Johns Hopkins Applied Physics Laboratory to Apply Space Research Expertise to Develop Deep Space Navigation Network

Scientists and engineers at The Johns Hopkins University Applied Physics Laboratory in Laurel, Md., will be applying their expertise from more than 40-years of space research to help determine whether X-ray signals from celestial sources, such as stars and pulsars, can be used for satellite navigation in deep space.

Pulsars, a type of extremely dense collapsed star, may provide a means to determine a precise location in space and time and could be used as navigation beacons for satellites and deep space probes.

"We've begun working on algorithms and electronics that spacecraft equipped with X-ray sensors will be able to use to track timing signals from X-ray pulsars," those that radiate in the X-ray portion of a spectrum, explains Daniel G. Jablonski, a navigation systems and technologies expert in the Lab's Space Department, and the project leader for this effort. "In a manner somewhat similar to the Global Positioning System (GPS) system, the ability to track the highly stable signals from pulsars will allow spacecraft to navigate alone, anywhere in the universe, without depending on Earth-based signals or systems."

Their research is directed by the Defense Advanced Research Projects Agency (DARPA), which recently awarded the Lab a contract to design critical portions of a spacecraft X-ray navigation system. APL will be working with Ball Aerospace, the Los Alamos National Laboratory and the National Institutes of Standards and Technology (NIST) on the project, known as the X-ray Source-based Navigation for Autonomous Position Determination (XNAV) program.

"With XNAV, we hope to demonstrate that we can determine time, position and attitude of an object in deep space using X-ray sources," notes DARPA's Darryll Pines, XNAV's program manager. "This will allow us to ‘see' spacecraft at much farther distances from Earth than we can today."

XNAV would complement existing low-earth-orbit navigation systems, like GPS. However, this technology would enable satellites to use X-rays from pulsars and other celestial sources to navigate in deep space, where earth-based signals cannot be seen.

Pulsars Power the Navigation

Pulsars are neutron stars that emit brief, repetitive pulses of energy instead of the steady-state radiation associated with other natural sources. For the purposes of navigation, APL engineers are focusing on "rotation-powered" pulsars, rapidly rotating neutron stars whose axes of rotation are not aligned with their magnetic poles. This causes their signal intensity to vary as the pulsar rotates, thus providing highly stable, time-dependent signals that can be used for precise timing and navigation.

Several universities, particularly the University of Maryland, have laid the technical foundation for successful spacecraft navigation using signals from pulsars and other celestial X-ray sources. APL engineers are extending this preliminary work, using the navigation techniques developed by the Lab as far back as 1959, when it unveiled the TRANSIT navigation system, the first navigation by satellite system and the precursor to GPS and other space-based navigation systems.

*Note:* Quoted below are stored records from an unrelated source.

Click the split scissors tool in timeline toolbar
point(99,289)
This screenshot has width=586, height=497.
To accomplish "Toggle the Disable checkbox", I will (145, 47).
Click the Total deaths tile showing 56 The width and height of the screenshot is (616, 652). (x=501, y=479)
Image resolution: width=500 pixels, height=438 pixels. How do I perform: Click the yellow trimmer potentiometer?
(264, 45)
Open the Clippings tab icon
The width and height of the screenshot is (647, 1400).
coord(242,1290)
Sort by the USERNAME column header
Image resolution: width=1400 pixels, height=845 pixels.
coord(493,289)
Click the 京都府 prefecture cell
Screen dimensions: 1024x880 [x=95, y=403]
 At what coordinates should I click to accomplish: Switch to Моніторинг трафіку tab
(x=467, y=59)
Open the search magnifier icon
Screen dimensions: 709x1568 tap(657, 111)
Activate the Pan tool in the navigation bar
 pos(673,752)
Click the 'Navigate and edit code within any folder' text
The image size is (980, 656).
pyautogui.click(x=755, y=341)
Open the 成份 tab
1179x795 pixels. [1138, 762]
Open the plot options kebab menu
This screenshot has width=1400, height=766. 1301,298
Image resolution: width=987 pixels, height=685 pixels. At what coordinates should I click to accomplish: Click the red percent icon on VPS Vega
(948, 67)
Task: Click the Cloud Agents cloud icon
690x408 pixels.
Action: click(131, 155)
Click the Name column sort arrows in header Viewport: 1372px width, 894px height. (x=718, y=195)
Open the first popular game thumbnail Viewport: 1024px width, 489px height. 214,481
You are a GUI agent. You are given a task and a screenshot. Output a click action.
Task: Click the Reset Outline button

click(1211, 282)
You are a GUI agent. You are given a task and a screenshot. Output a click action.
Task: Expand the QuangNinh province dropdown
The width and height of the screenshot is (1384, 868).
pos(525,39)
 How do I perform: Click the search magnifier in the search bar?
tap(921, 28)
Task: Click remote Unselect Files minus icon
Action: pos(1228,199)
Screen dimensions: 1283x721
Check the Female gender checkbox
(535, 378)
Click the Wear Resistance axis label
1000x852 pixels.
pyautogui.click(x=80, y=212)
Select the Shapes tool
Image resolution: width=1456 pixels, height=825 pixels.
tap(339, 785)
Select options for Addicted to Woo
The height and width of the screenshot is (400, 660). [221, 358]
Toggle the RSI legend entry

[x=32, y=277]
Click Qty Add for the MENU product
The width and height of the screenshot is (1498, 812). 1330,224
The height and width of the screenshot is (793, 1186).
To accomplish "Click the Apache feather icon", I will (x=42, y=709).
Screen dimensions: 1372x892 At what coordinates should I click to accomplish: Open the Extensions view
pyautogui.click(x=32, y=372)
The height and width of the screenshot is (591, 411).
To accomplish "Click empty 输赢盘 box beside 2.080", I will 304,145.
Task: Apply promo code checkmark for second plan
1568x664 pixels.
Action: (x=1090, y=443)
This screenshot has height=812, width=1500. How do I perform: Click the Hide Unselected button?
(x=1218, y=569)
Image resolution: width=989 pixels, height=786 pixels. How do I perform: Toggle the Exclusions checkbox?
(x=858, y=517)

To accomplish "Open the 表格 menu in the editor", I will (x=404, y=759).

"X-ray navigation is noteworthy because the timing signals to be used are neither man-made nor limited to near-earth use," Jablonski explains. "X-ray signals from pulsars can be observed from anywhere outside the earth's atmosphere."

APL's John Goldsten, who is spearheading the design of some of the electronics that would go on board the satellites, says "the beauty of the pulsar signals lies in their remarkable stability, which can rival our best atomic clocks. However, the signals are very weak and will require sensitive detectors and electronics that can distinguish these signals from other interfering sources of background radiation."

Using X-ray pulsar timing data obtained from the Chandra X-ray Observatory and other space-borne X-ray telescopes, APL is evaluating various traditional and non-traditional tracking loop technologies, including novel variations on the traditional Kalman Filter, a numerical method used to track a time-varying signal in the presence of noise.

In addition to their other roles on XNAV, NIST and Los Alamos will provide critical support for processing the raw X-ray data prior to its insertion in the APL-developed algorithms and tracking loops. Ball Aerospace will perform the system integration tasks needed to fly an X-ray experiment aboard a spacecraft or the International Space Station.

Once the XNAV team can demonstrate the ability to recover and track X-ray timing signals, APL engineers will develop the navigation algorithms necessary to convert the timing data from pulsars into a three-dimensional, real-time navigation fix referenced to the center of our solar system.

More than a Star-Tracker

At the 24th DARPA Systems and Technology Symposium this summer, Steven H. Walker, the program manager for DARPA's Space Activities Tactical Technology Office, said that XNAV may present some of the agency's most difficult challenges.

"We need your help developing supersensitive X-ray detectors, navigational algorithms to infer time and position, timing models for pulsars, the supernova stars that emit electromagnetic energy and new methods to fix the precise inertial position of those pulsars," Walker said. However, if successful, "XNAV would take us beyond the star-tracker cameras and sensors now in use, and free a satellite completely from the need for navigational assistance on Earth."